The data shown below should all be retyped exactly.
+ + + +
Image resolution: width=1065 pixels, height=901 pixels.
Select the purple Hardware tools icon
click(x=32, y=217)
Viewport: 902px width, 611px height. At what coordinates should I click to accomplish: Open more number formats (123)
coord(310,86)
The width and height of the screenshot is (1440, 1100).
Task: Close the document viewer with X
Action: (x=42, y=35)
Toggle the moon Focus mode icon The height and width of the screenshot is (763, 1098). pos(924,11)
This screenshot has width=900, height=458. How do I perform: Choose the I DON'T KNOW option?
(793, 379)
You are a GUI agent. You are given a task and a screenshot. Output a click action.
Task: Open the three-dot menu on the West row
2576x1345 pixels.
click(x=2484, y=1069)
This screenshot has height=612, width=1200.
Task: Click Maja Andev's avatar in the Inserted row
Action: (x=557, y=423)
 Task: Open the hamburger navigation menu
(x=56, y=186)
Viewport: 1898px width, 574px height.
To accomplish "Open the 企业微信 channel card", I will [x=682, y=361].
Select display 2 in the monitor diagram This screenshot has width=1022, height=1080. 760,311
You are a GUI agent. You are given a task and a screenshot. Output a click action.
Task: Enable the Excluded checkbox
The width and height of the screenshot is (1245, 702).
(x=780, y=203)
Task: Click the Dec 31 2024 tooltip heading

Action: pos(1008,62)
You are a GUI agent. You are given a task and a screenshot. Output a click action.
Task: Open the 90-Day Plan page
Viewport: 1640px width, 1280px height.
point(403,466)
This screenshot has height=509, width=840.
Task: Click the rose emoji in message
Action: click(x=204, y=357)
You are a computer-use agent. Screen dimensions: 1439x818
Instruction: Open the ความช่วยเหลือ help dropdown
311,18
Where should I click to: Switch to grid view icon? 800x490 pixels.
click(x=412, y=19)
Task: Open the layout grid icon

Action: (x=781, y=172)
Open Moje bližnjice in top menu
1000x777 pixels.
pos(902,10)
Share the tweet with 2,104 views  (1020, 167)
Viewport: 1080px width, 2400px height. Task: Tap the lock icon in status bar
+ + + +
§ Exercise answer
Image resolution: width=1065 pixels, height=901 pixels.
Select the purple Hardware tools icon
click(x=32, y=217)
Viewport: 902px width, 611px height. At what coordinates should I click to accomplish: Open more number formats (123)
coord(310,86)
The width and height of the screenshot is (1440, 1100).
Task: Close the document viewer with X
Action: (x=42, y=35)
Toggle the moon Focus mode icon The height and width of the screenshot is (763, 1098). pos(924,11)
This screenshot has width=900, height=458. How do I perform: Choose the I DON'T KNOW option?
(793, 379)
You are a GUI agent. You are given a task and a screenshot. Output a click action.
Task: Open the three-dot menu on the West row
2576x1345 pixels.
click(x=2484, y=1069)
This screenshot has height=612, width=1200.
Task: Click Maja Andev's avatar in the Inserted row
Action: (x=557, y=423)
 Task: Open the hamburger navigation menu
(x=56, y=186)
Viewport: 1898px width, 574px height.
To accomplish "Open the 企业微信 channel card", I will [x=682, y=361].
Select display 2 in the monitor diagram This screenshot has width=1022, height=1080. 760,311
You are a GUI agent. You are given a task and a screenshot. Output a click action.
Task: Enable the Excluded checkbox
The width and height of the screenshot is (1245, 702).
(x=780, y=203)
Task: Click the Dec 31 2024 tooltip heading

Action: pos(1008,62)
You are a GUI agent. You are given a task and a screenshot. Output a click action.
Task: Open the 90-Day Plan page
Viewport: 1640px width, 1280px height.
point(403,466)
This screenshot has height=509, width=840.
Task: Click the rose emoji in message
Action: click(x=204, y=357)
You are a computer-use agent. Screen dimensions: 1439x818
Instruction: Open the ความช่วยเหลือ help dropdown
311,18
Where should I click to: Switch to grid view icon? 800x490 pixels.
click(x=412, y=19)
Task: Open the layout grid icon

Action: (x=781, y=172)
Open Moje bližnjice in top menu
1000x777 pixels.
pos(902,10)
Share the tweet with 2,104 views  (1020, 167)
Viewport: 1080px width, 2400px height. Task: Tap the lock icon in status bar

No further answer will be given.